It’s something in the way That she rests her head upon my shoulder How it fits perfectly As the beautiful smell of her long brown hair Graces my nostrils It’s something in the way That her name brings a smile to my lips How it rolls off the tongue The best sound on earth It’s something in the way Those brown eyes warm my darkest days Soothing me In my time of need It’s something in the way That I replay our greatest moments spent together Over and over On a blissful loop in my head A night in spent watching movies A Sunday afternoon making love A road trip to nowhere in particular It’s something in the way That her lips tempt me so Begging me Screaming at me To kiss them It’s something in the way That she says I love you That makes me Say it back
... post a picture of you and your love with ci0616 written on your foreheads. If I was in love with you all these writings would surely make me fall out.

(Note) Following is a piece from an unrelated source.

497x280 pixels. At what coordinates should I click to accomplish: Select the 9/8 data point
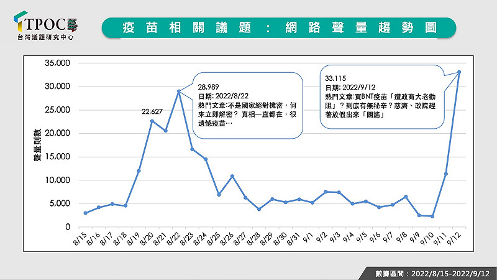(x=406, y=197)
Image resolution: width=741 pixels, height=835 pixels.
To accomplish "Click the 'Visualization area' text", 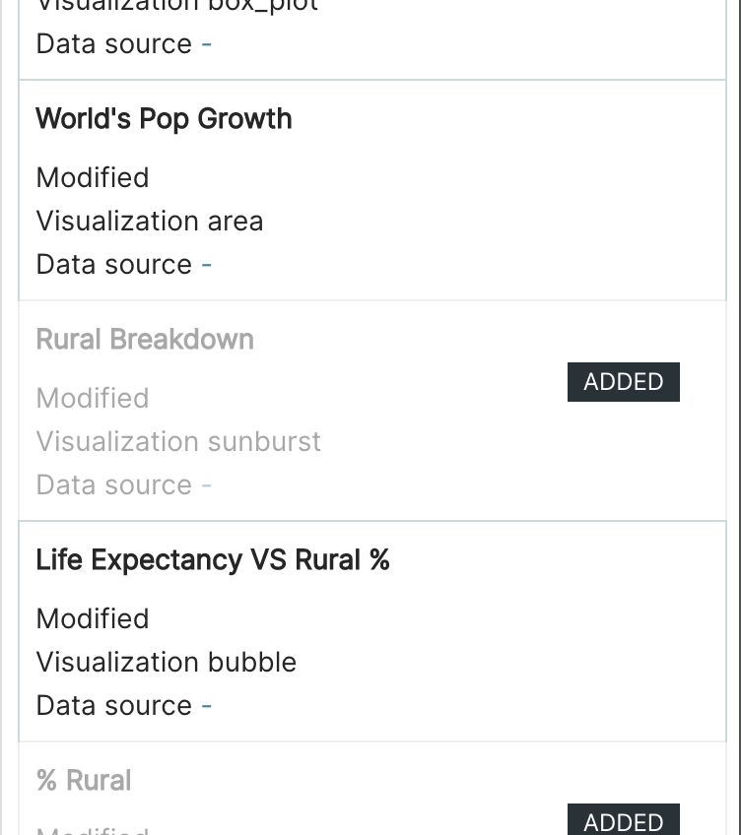I will [150, 222].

I think it would work better with a different title. I don't like the flow at these parts; might work better if the lines were attached Like: Soothing me, in my time of need or even: Soothing me-- in my time of need Overall; sure it's a little cliche, but it's effective. A heart warming poem that shows promise
I'm sorry you feel that way, but could you please give me more insight as to why? Is there something wrong with the actual writing or do you just not care for mush? Because if that is the case, i can identify. I'm not in the habit of writing mushy love poems, but lately life has called for them. I'd be glad to hear your thoughts on all of it.

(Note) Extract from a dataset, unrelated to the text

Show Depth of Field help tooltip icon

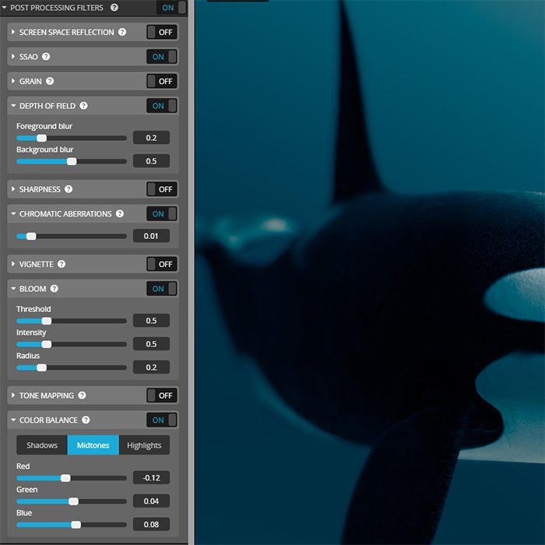[x=83, y=106]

Thanks! I admit that I have some playing around to do with this poem, and really, everything anyone writes is just a WIP, at least thats how I view it. But thanks for the feedback, it's appreciated as always.
This poem is beautiful. With a little editing, it'll be perfect...for instance, "nostrils" isn't very poetic. "Graces my senses" would sound a little better or something of the like. Overall, I think it is a beautiful story, though.